我们检测了健康受试者(分为8组,年龄从出生到70岁)以及患有与心血管疾病相关的轻度高同型半胱氨酸血症(心脏移植患者)或血管动脉粥样硬化(伴或不伴肾衰竭)的患者血浆中半胱氨酸的氧化还原形式(还原型[CSH]、氧化型[CSSC]以及与蛋白质结合型[CS-SP])、半胱氨酰甘氨酸(CGSH;半胱氨酰甘氨酸二硫化物[CGSSGC]和半胱氨酰甘氨酸 - 蛋白质混合二硫化物[CGS-SP])、谷胱甘肽(GSH;谷胱甘肽二硫化物[GSSG]和谷胱甘肽 - 蛋白质混合二硫化物[GS-SP])、同型半胱氨酸(Hcy;同型胱氨酸[HcyS]和同型胱氨酸 - 蛋白质混合二硫化物[bHcy])以及蛋白质巯基。在健康个体中,二硫化物和蛋白质混合二硫化物的水平比硫醇更丰富,且蛋白质 - 硫醇混合二硫化物的水平高于二硫化物。各年龄组中CSH、GSH和CGSH的浓度随时间呈现出一个最大值的变化趋势。Hcy浓度在30岁之前保持不变,之后升高。CSSC浓度随年龄逐渐增加,而其他二硫化物的浓度基本不变。相比之下,所有蛋白质 - 硫醇混合二硫化物的浓度,尤其是与CSH相关的,随年龄逐渐增加。
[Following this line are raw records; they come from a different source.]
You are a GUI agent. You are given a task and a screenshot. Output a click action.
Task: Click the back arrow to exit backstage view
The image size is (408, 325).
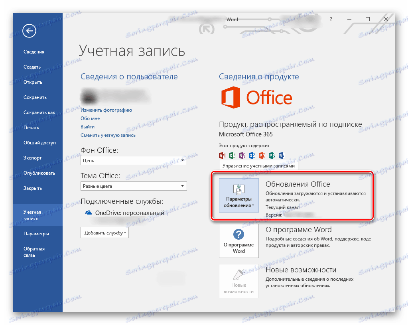pos(29,31)
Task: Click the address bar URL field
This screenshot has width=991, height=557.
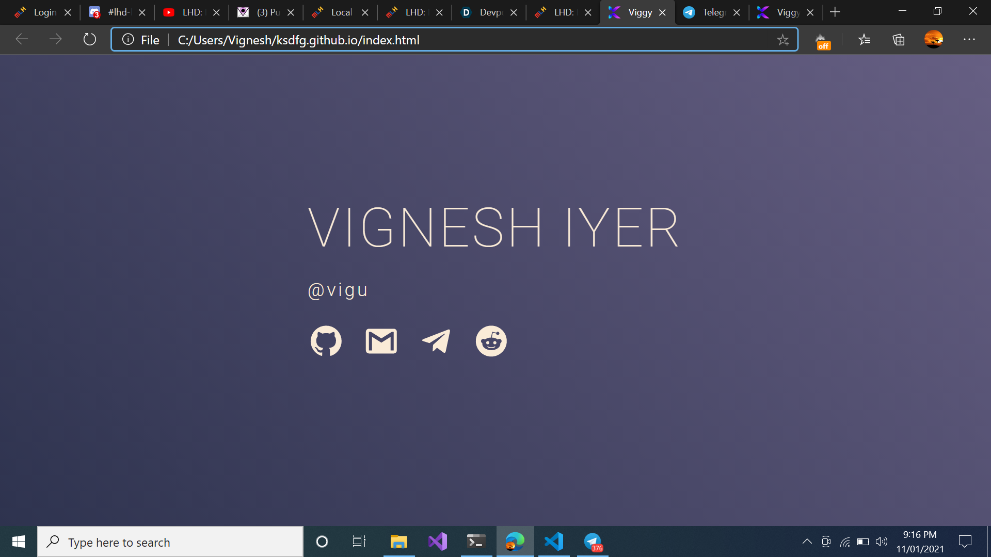Action: tap(465, 40)
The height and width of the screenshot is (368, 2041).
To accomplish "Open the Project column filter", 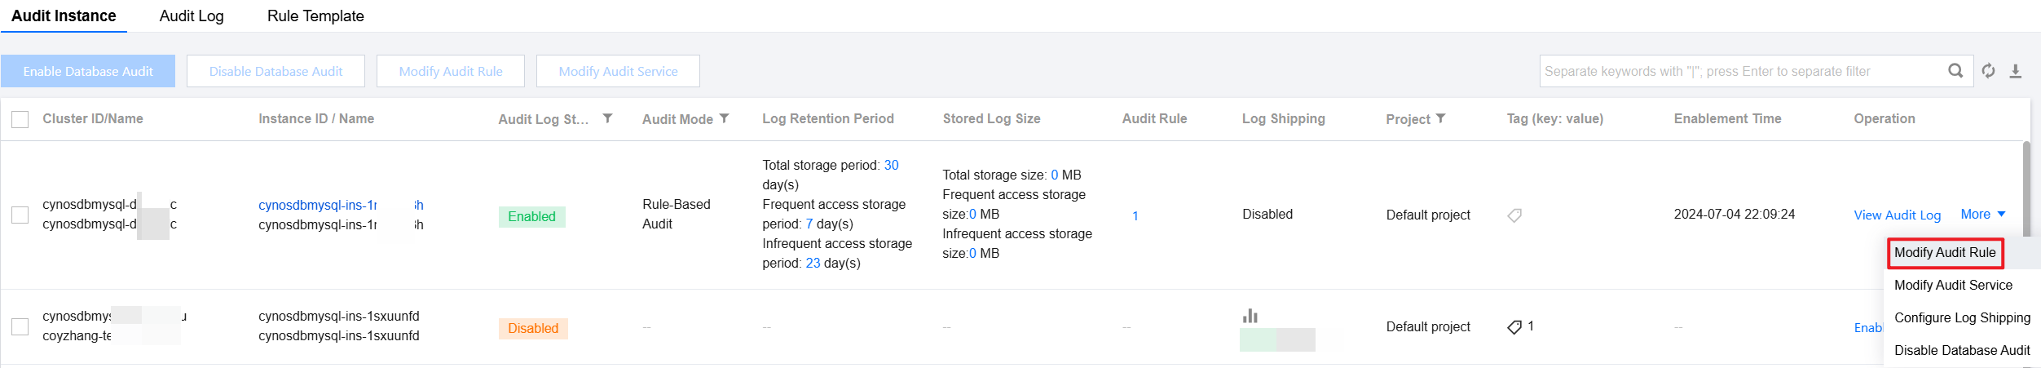I will coord(1440,118).
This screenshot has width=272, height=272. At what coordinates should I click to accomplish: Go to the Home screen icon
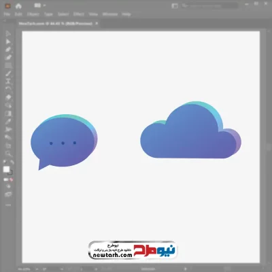coord(18,6)
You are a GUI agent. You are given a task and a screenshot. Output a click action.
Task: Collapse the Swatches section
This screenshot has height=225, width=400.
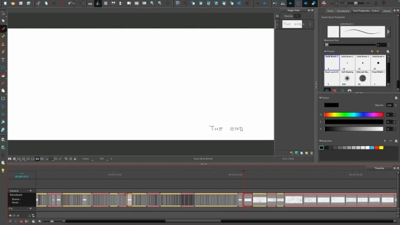321,141
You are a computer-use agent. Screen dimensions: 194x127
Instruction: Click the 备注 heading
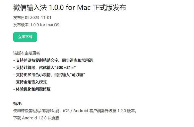[x=18, y=104]
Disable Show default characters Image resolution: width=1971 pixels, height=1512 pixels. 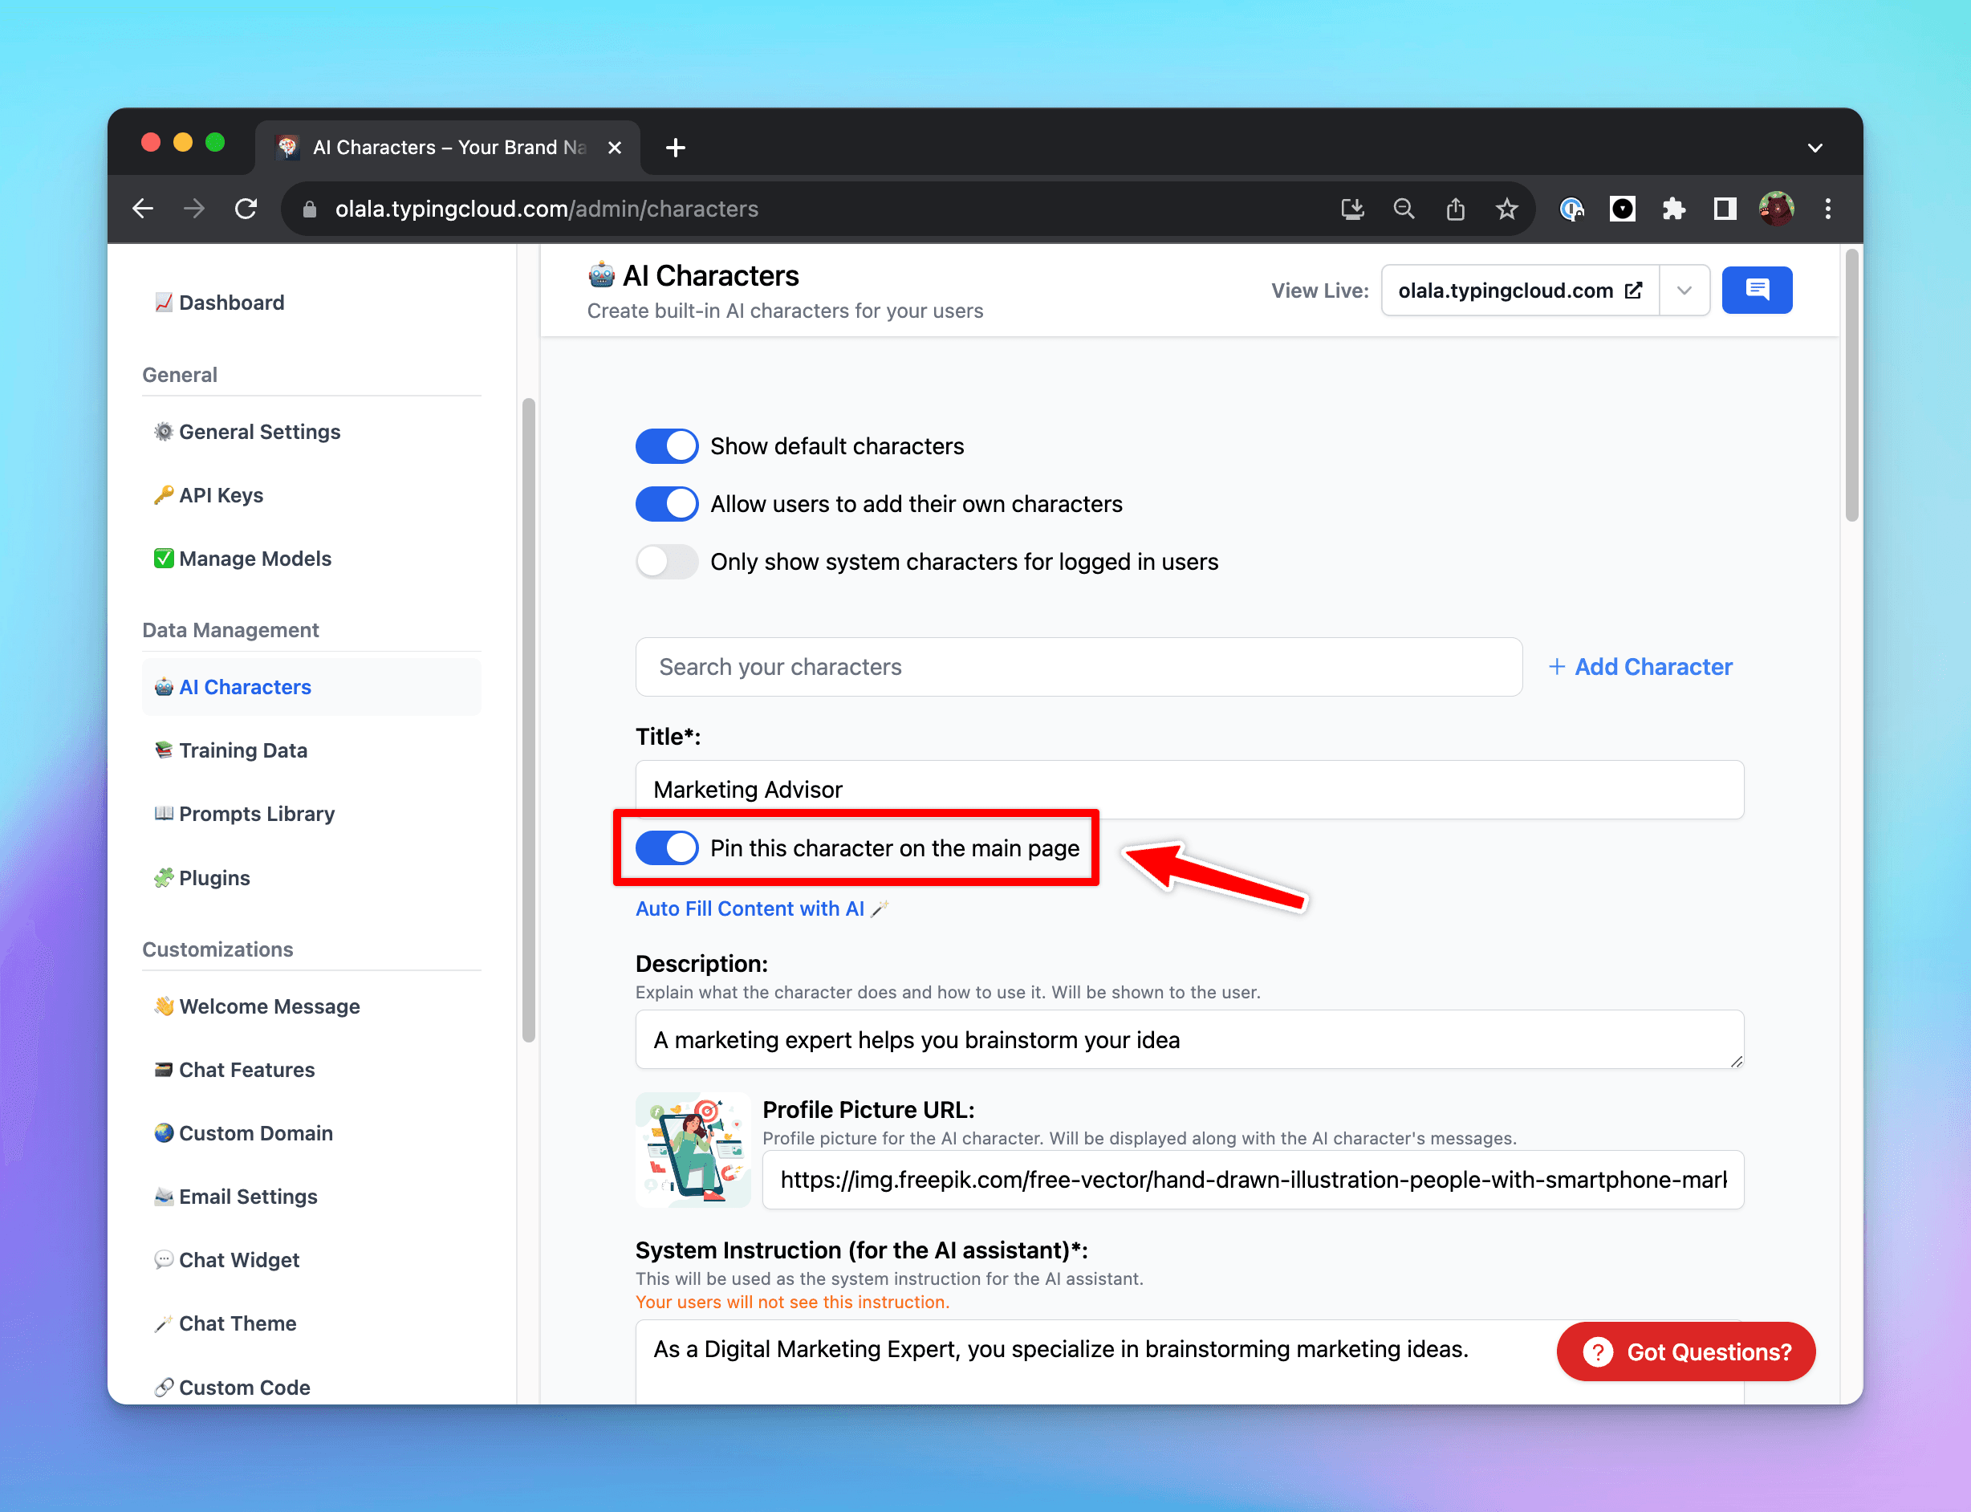click(666, 446)
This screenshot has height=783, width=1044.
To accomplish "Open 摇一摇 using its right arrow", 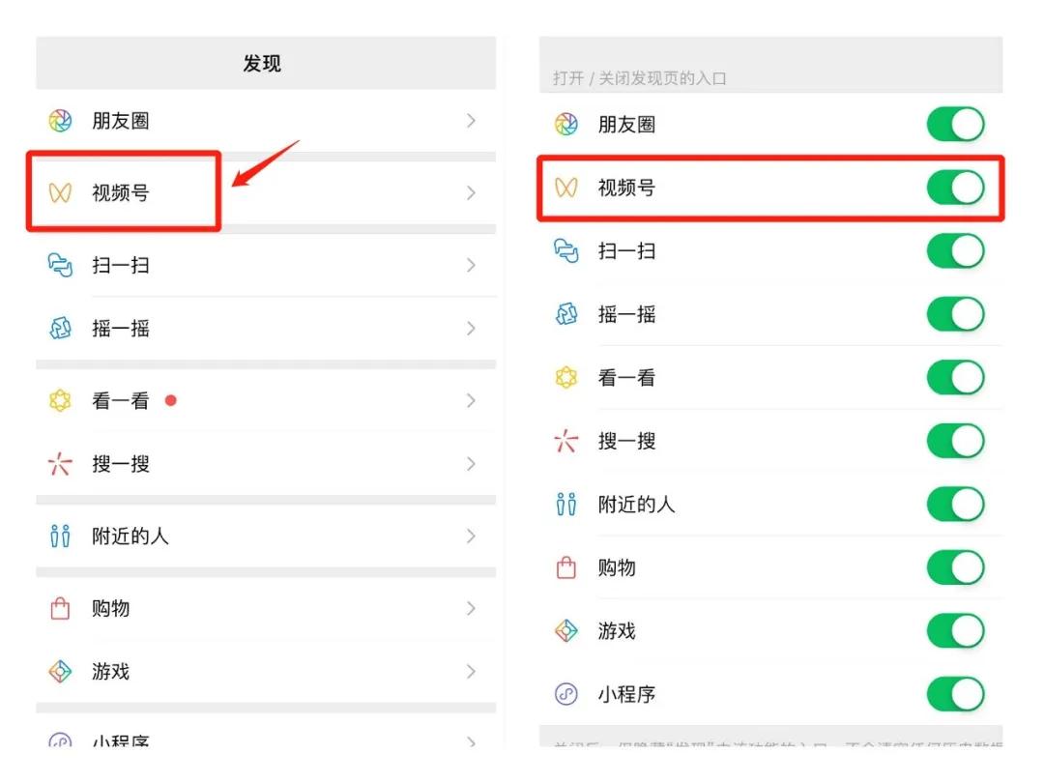I will (471, 328).

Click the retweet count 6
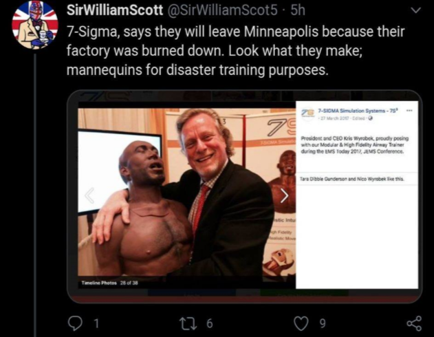tap(210, 323)
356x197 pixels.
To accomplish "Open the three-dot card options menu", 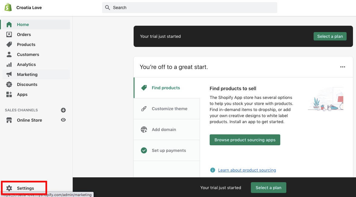I will [343, 67].
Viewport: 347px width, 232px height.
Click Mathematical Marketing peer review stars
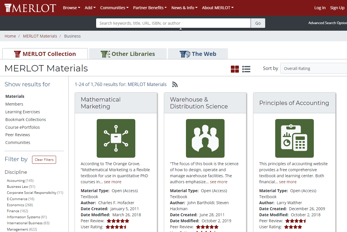coord(118,221)
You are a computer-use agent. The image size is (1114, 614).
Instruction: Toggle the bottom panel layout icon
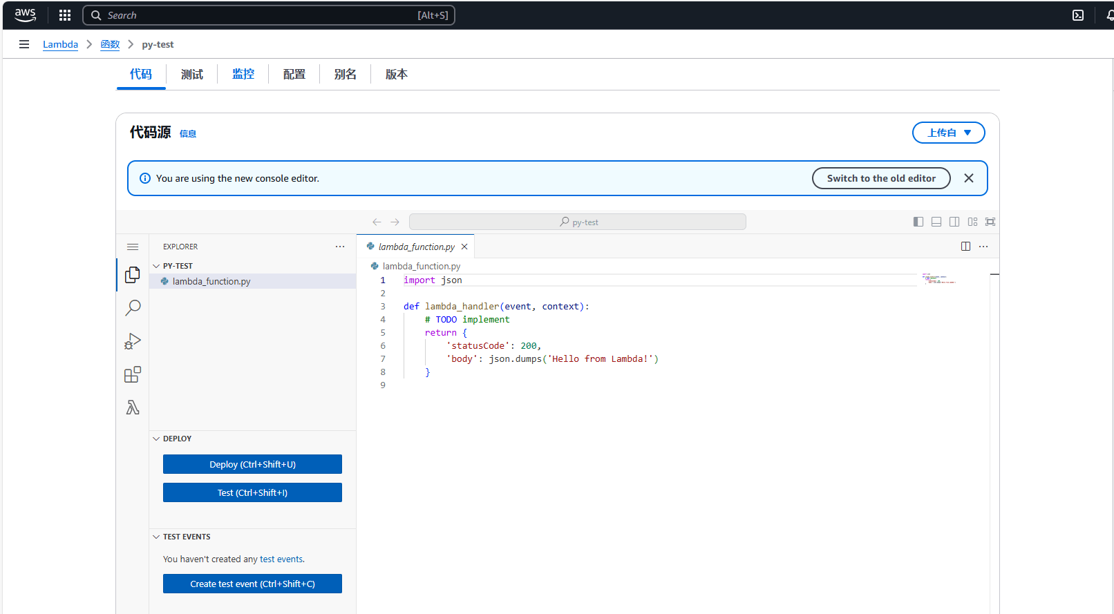[936, 222]
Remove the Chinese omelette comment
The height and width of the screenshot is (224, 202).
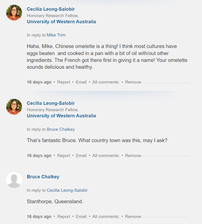click(133, 82)
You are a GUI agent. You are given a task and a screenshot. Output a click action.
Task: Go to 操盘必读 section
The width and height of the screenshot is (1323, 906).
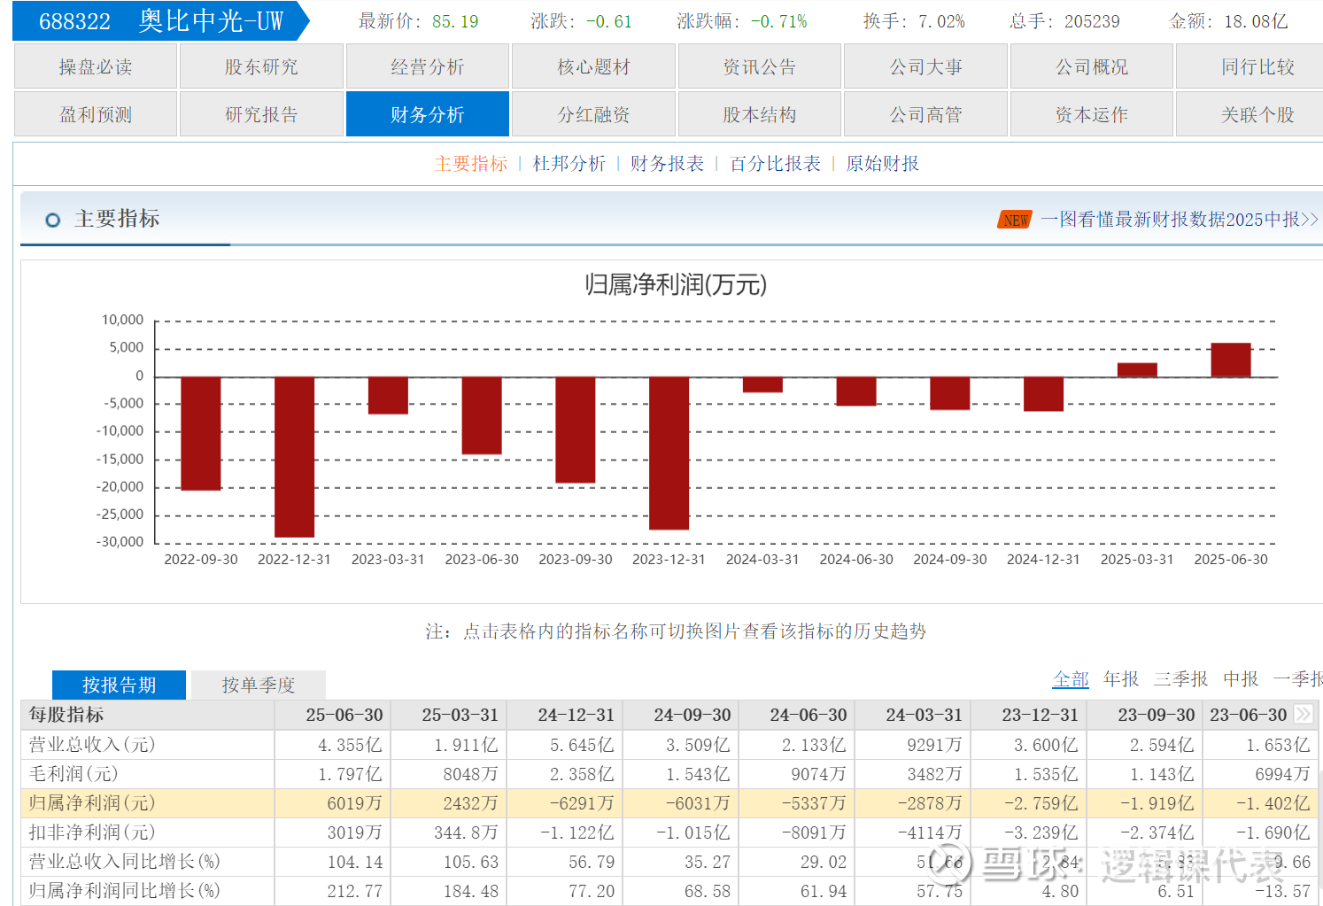[95, 67]
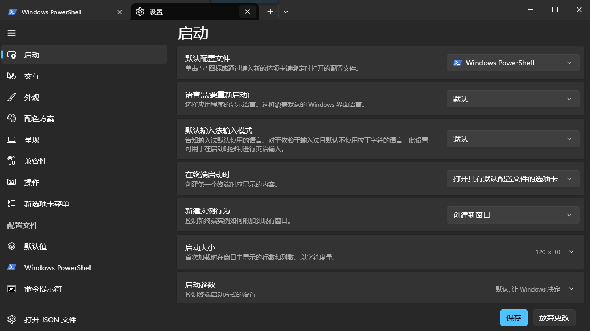Open the 默认配置文件 dropdown showing Windows PowerShell
Screen dimensions: 590x331
tap(513, 63)
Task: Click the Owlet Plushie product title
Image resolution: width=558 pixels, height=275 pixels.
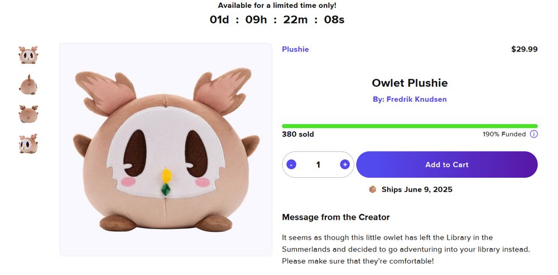Action: tap(410, 83)
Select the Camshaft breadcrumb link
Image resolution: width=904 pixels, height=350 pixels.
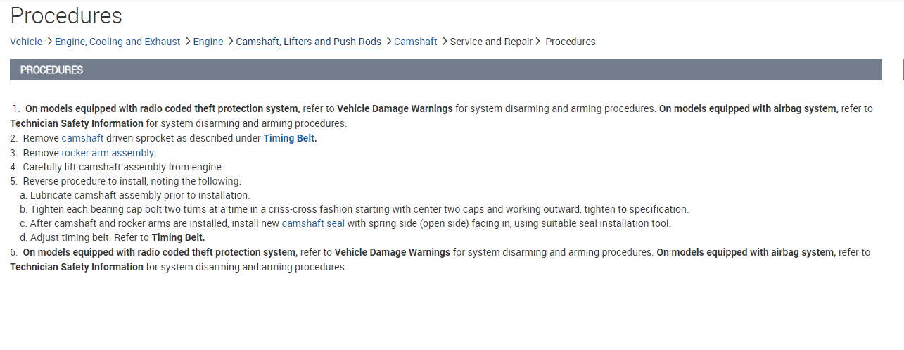[x=416, y=42]
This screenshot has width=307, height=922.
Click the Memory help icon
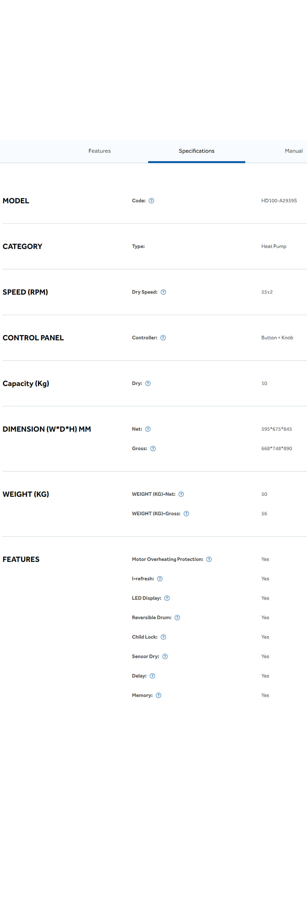(158, 695)
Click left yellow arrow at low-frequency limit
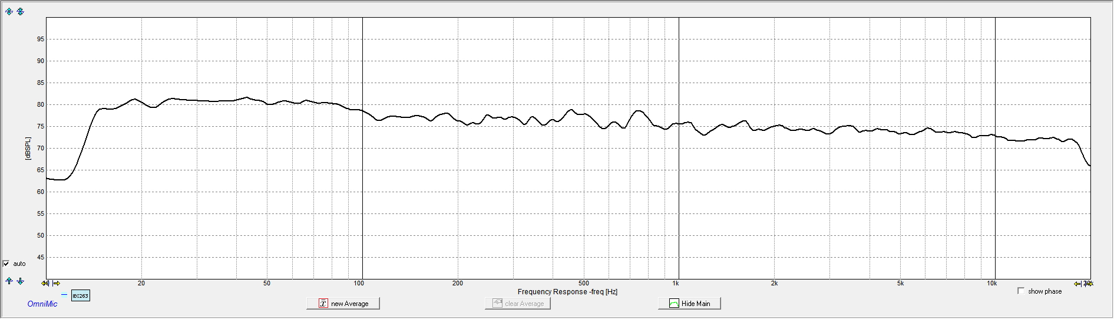Viewport: 1114px width, 319px height. [x=45, y=284]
还原形式的分布顺序随年龄变化(出生时,CSH > CGSH > GSH > Hcy;1至2岁时,CSH > GSH > CGSH > Hcy;51至70岁时,CSH > CGSH = GSH > Hcy),而二硫化物和蛋白质 - 硫醇混合二硫化物的分布顺序基本不变(在所有年龄组中,CSSC > CGSSGC > GSSG = HcyS且CS-SP > CGS-SP > bHcy > GS-SP)。在患有病理状况的患者中,二硫化物形式CSSC、HcyS、CS-SP和bHcy的血浆水平显著升高,而硫醇的其他氧化还原形式不变或呈现与对照值相反(升高或降低)的变化。二硫化物和蛋白质 - 硫醇混合二硫化物的最大增加与肾衰竭相关。我们的数据表明,患有病理状况的受试者血浆中bHcy浓度的升高更可能是游离还原型Hcy与CS-SP之间硫醇 - 二硫化物交换反应激活的结果,而非活性氧的直接作用。